__FRAGMENTO DEL TEXTO__.
::::::::::
Mis abuelas
“Mis abuelas se quedaban en el balcón que daba a la costa, a la calle Peralta Ramos, jugando al buraco y los dados hasta el amanecer”
REVISTA WRITER AVENUE
Estefanía Giaccone
11/28/20242 min leer
Mis dos abuelas eran Lelis y Marieta.
Cada verano, casi como una rutina obligada, íbamos a Mar del Plata. Allí, Lelis y Marieta se sentaban en la carpa: una se escondía del sol, mientras que la otra se ponía debajo hasta achicharrase. Pedían unas rabas, una coca y jugaban por horas a las cartas y al 10.050. Tic, tic, tic y los dados caían sobre esa mesa de playa con maderitas. Se perdían por sus huecos y con mi hermana, Sofi, los buscábamos en la arena. Desesperadas, como quien busca un tesoro.
Yo las miraba. Estaba en mi preadolescencia, negada a recibir cualquier tipo de demostración de cariño. ¿Quiénes eran esas dos señoras que me decían que mi cuerpo estaba cambiando y ya era una señorita?
::::::::::
__DATOS EN BRUTO__.
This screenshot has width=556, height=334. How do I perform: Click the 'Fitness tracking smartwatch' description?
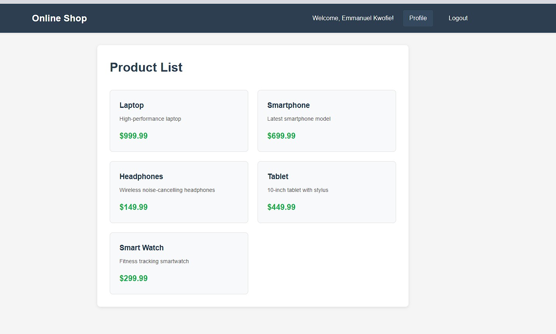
::::::::::
__QUÉ HACER__.
[1] ¿Cómo se dice en inglés esta oración del texto sobre las abuelas: «Estaba en mi preadolescencia, negada a recibir cualquier tipo de demostración de cariño.»?
[2] Retoma el relato sobre las abuelas y sigue escribiéndolo a partir de su última oración.

__SOLUCIONES DEL EJERCICIO__.
[1] I was in my preteen years, refusing to accept any kind of show of affection.

[2]
Cuando llovía, mis abuelas se quedaban en el balcón que daba a la costa, a la calle Peralta Ramos, jugando al buraco y los dados hasta el amanecer. El viento venía del sur y el olor a puerto entraba por todos los rincones del departamento. En los juegos había respuestas que no encontraban en sus hogares. Mi abuelo Miguel, esposo de Marieta, había tenido una casa grande en Los Patos, pero la vendió, sin consultarle a ella, porque todos los años le entraban a robar. Hasta el inodoro se habían llevado. Mi abuela, a partir de ese momento, decidió que iba a llenar ese vacío con nuevos recuerdos: ahora caminaba con nosotras por la calle Peralta Ramos y saboreaba cada medialuna de Sao como si fuera la última.
Mi abuelo Quique nunca se aprendió el nombre de mi hermana, o no quiso hacerlo. Siempre había querido que Sofi se llame Agostina. Por eso, yo era su nieta favorita. El sí eligió mi nombre. La abuela Lelis le tiraba de las orejas cada vez que se daba cuenta de que mi abuelo iba a decir mal su nombre: Popy, Topy, Pipi. Jamás Sofia.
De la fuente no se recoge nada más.